Summation
- The new MDR regulation contains a series of important improvements including establishing a comprehensive and accessible EU database on medical devices with a device traceability system based on a unique device identification.
- This once again demonstrates that Neoss Group is at the forefront of their commitment to ensuring that their products adhere to the highest standards for the benefit of their customers and their patients.
- The certification shows that we are in the forefront of implant solutions and that we provide best in class quality and care to our customers and their patients.
Neoss Group, a leading innovator in dental implant solutions, is proud to announce that it has received EU Medical Device Regulation (MDR) certification by its Notified Body, the BSI Group, the Netherlands B.V. for its implants and abutments. This certification adds to the previous MDR certification of Neoss’ Quality Management System and Class I Reusable instruments that was granted in 2022. This signifies that Neoss Group’s Quality Management System and its implants and abutments meet the requirements of the new MDR implemented by the European Union.
“MDR is one of the most thorough medical device regulations in the world. It ensures that medical devices meet the highest standards. The certification shows that we are in the forefront of implant solutions and that we provide best in class quality and care to our customers and their patients.” Dr. Robert Gottlander, President and CEO of the Neoss Group.
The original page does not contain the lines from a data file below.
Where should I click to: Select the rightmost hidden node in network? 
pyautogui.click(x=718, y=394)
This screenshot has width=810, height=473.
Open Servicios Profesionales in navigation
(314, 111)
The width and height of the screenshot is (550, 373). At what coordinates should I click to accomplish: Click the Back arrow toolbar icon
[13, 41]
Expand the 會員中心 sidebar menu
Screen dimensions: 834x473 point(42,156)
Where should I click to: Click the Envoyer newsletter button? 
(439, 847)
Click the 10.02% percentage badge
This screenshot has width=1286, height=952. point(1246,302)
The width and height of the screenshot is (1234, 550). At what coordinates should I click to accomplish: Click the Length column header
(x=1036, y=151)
This once again demonstrates that Neoss Group is at the forefront of their commitment to ensuring that their products adhere to the highest standards for the benefit of their customers and their patients. They are also one of the first companies in the dental device field to achieve MDR certification for their products.
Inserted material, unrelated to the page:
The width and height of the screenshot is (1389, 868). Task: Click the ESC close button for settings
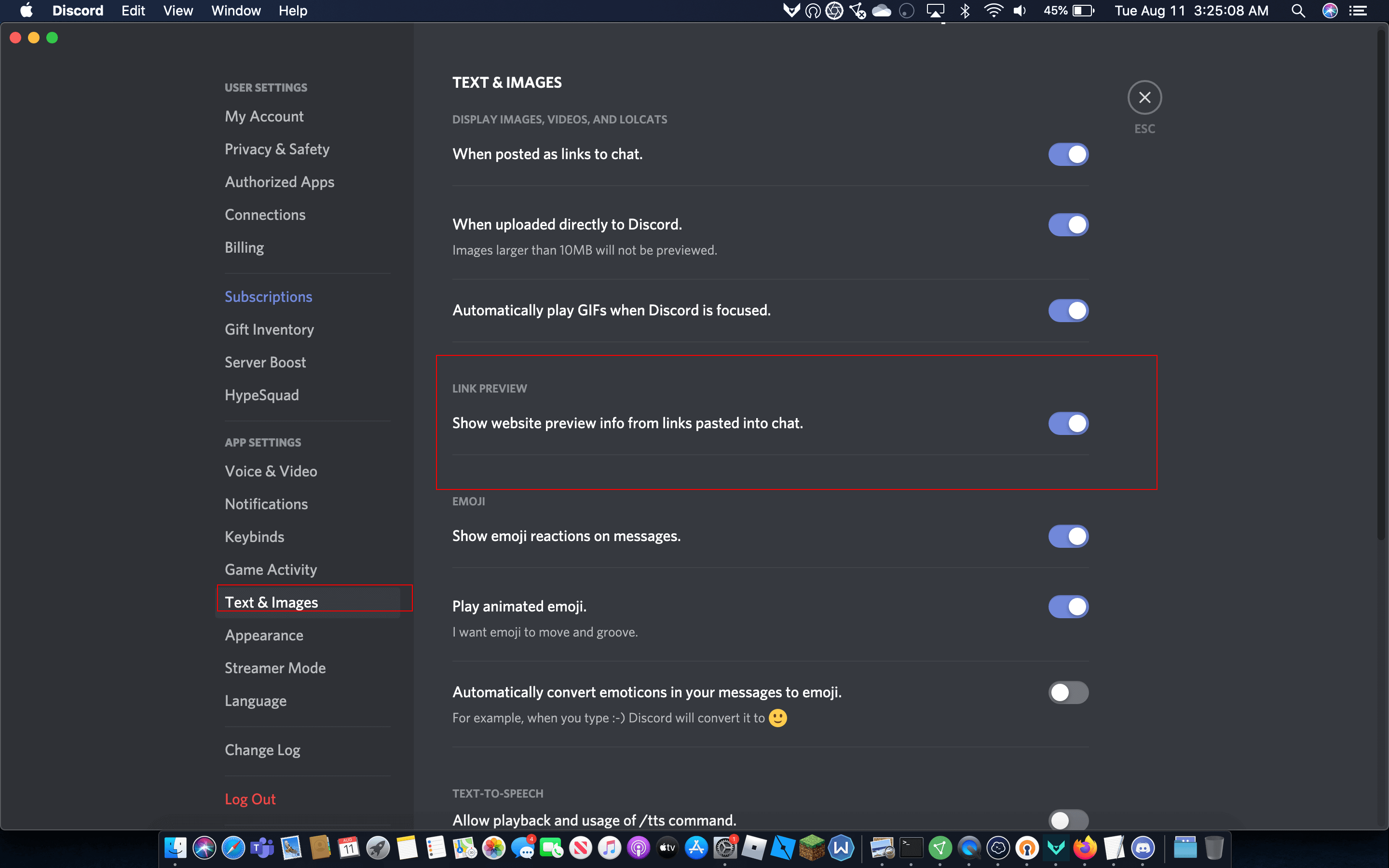click(1145, 97)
“The MDR certification gives Neoss the freedom to continue innovating intelligent solutions that benefit our customer and their patients. The MDR certification also shows that Neoss products are backed with clinical evidence of the highest standard and ensures that the products are continuously monitored in post-market studies.” Mr. Fredrik Engman, CTO and co-founder of Neoss.”
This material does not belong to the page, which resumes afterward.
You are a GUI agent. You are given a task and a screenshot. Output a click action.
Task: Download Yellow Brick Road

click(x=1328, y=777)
The new EU Medical Devices Regulation 2017/745 (MDR) replaces the former European Medical Device Directive 93/42/EEC (MDD), and brings EU legislation into line with technical advances, changes in medical science and progress in law-making. The new MDR regulation creates a robust, transparent, and sustainable regulatory framework, improving clinical safety and creating fair market access for manufacturers and healthcare professionals. The new MDR regulation contains a series of important improvements including establishing a comprehensive and accessible EU database on medical devices with a device traceability system based on a unique device identification.